Work item — Each line below is to be written out in full, exactly as shown.

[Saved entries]
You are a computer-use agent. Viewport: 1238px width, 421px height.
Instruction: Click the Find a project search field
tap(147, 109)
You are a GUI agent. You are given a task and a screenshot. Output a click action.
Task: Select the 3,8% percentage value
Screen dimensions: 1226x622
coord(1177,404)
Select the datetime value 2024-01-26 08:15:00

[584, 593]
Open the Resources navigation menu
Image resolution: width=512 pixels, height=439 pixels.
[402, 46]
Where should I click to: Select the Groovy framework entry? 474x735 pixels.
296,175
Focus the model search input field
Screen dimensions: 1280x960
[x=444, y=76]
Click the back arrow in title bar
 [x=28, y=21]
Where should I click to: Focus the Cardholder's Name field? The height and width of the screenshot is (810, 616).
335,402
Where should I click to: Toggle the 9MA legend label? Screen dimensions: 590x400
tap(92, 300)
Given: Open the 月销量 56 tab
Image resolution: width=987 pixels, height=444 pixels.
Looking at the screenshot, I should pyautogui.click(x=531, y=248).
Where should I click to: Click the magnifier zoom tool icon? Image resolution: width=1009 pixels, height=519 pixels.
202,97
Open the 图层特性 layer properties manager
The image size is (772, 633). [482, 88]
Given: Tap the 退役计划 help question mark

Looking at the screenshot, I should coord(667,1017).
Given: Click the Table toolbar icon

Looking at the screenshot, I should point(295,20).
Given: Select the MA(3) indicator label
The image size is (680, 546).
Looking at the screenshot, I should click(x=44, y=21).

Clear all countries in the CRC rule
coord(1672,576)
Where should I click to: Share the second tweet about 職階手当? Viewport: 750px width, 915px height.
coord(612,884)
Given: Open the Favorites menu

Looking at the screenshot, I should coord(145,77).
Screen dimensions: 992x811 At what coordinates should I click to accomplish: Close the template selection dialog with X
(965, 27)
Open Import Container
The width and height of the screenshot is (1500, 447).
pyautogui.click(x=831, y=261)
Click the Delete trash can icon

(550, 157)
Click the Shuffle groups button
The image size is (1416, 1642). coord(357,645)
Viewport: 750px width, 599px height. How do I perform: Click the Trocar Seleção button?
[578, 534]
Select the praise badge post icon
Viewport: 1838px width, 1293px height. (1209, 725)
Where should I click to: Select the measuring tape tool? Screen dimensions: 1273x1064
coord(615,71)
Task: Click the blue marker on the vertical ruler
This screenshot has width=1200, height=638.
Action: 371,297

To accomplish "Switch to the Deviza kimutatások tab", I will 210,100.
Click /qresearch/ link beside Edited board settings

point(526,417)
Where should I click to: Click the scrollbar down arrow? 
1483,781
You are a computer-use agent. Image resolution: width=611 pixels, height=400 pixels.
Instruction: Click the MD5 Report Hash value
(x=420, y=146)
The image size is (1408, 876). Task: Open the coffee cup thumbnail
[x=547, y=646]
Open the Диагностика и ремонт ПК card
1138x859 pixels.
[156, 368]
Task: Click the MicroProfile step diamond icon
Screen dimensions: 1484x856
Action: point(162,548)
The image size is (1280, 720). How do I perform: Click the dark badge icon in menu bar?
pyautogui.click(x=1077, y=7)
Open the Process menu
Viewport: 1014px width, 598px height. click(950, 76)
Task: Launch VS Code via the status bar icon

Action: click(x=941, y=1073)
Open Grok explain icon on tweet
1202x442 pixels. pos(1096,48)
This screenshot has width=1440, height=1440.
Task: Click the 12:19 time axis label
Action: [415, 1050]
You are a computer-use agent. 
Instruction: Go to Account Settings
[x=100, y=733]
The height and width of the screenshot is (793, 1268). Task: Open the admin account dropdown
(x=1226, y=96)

Exercise solution —
You are a computer-use agent. Viewport: 1238px width, 421px height.
Instruction: Click the Find a project search field
tap(147, 109)
You are a GUI agent. You are given a task and a screenshot. Output a click action.
Task: Select the 3,8% percentage value
Screen dimensions: 1226x622
coord(1177,404)
Select the datetime value 2024-01-26 08:15:00

[584, 593]
Open the Resources navigation menu
Image resolution: width=512 pixels, height=439 pixels.
[402, 46]
Where should I click to: Select the Groovy framework entry? 474x735 pixels.
296,175
Focus the model search input field
Screen dimensions: 1280x960
[x=444, y=76]
Click the back arrow in title bar
 [x=28, y=21]
Where should I click to: Focus the Cardholder's Name field? The height and width of the screenshot is (810, 616).
335,402
Where should I click to: Toggle the 9MA legend label? Screen dimensions: 590x400
tap(92, 300)
Given: Open the 月销量 56 tab
Image resolution: width=987 pixels, height=444 pixels.
Looking at the screenshot, I should pyautogui.click(x=531, y=248).
Where should I click to: Click the magnifier zoom tool icon? Image resolution: width=1009 pixels, height=519 pixels.
202,97
Open the 图层特性 layer properties manager
The image size is (772, 633). [482, 88]
Given: Tap the 退役计划 help question mark

Looking at the screenshot, I should coord(667,1017).
Given: Click the Table toolbar icon

Looking at the screenshot, I should point(295,20).
Given: Select the MA(3) indicator label
The image size is (680, 546).
Looking at the screenshot, I should click(x=44, y=21).

Clear all countries in the CRC rule
coord(1672,576)
Where should I click to: Share the second tweet about 職階手当? Viewport: 750px width, 915px height.
coord(612,884)
Given: Open the Favorites menu

Looking at the screenshot, I should coord(145,77).
Screen dimensions: 992x811 At what coordinates should I click to accomplish: Close the template selection dialog with X
(965, 27)
Open Import Container
The width and height of the screenshot is (1500, 447).
pyautogui.click(x=831, y=261)
Click the Delete trash can icon

(550, 157)
Click the Shuffle groups button
The image size is (1416, 1642). coord(357,645)
Viewport: 750px width, 599px height. How do I perform: Click the Trocar Seleção button?
[578, 534]
Select the praise badge post icon
Viewport: 1838px width, 1293px height. (1209, 725)
Where should I click to: Select the measuring tape tool? Screen dimensions: 1273x1064
coord(615,71)
Task: Click the blue marker on the vertical ruler
This screenshot has width=1200, height=638.
Action: 371,297

To accomplish "Switch to the Deviza kimutatások tab", I will 210,100.
Click /qresearch/ link beside Edited board settings

point(526,417)
Where should I click to: Click the scrollbar down arrow? 
1483,781
You are a computer-use agent. Image resolution: width=611 pixels, height=400 pixels.
Instruction: Click the MD5 Report Hash value
(x=420, y=146)
The image size is (1408, 876). Task: Open the coffee cup thumbnail
[x=547, y=646]
Open the Диагностика и ремонт ПК card
1138x859 pixels.
[156, 368]
Task: Click the MicroProfile step diamond icon
Screen dimensions: 1484x856
Action: point(162,548)
The image size is (1280, 720). How do I perform: Click the dark badge icon in menu bar?
pyautogui.click(x=1077, y=7)
Open the Process menu
Viewport: 1014px width, 598px height. click(950, 76)
Task: Launch VS Code via the status bar icon

Action: click(x=941, y=1073)
Open Grok explain icon on tweet
1202x442 pixels. pos(1096,48)
This screenshot has width=1440, height=1440.
Task: Click the 12:19 time axis label
Action: [415, 1050]
You are a computer-use agent. 
Instruction: Go to Account Settings
[x=100, y=733]
The height and width of the screenshot is (793, 1268). Task: Open the admin account dropdown
(x=1226, y=96)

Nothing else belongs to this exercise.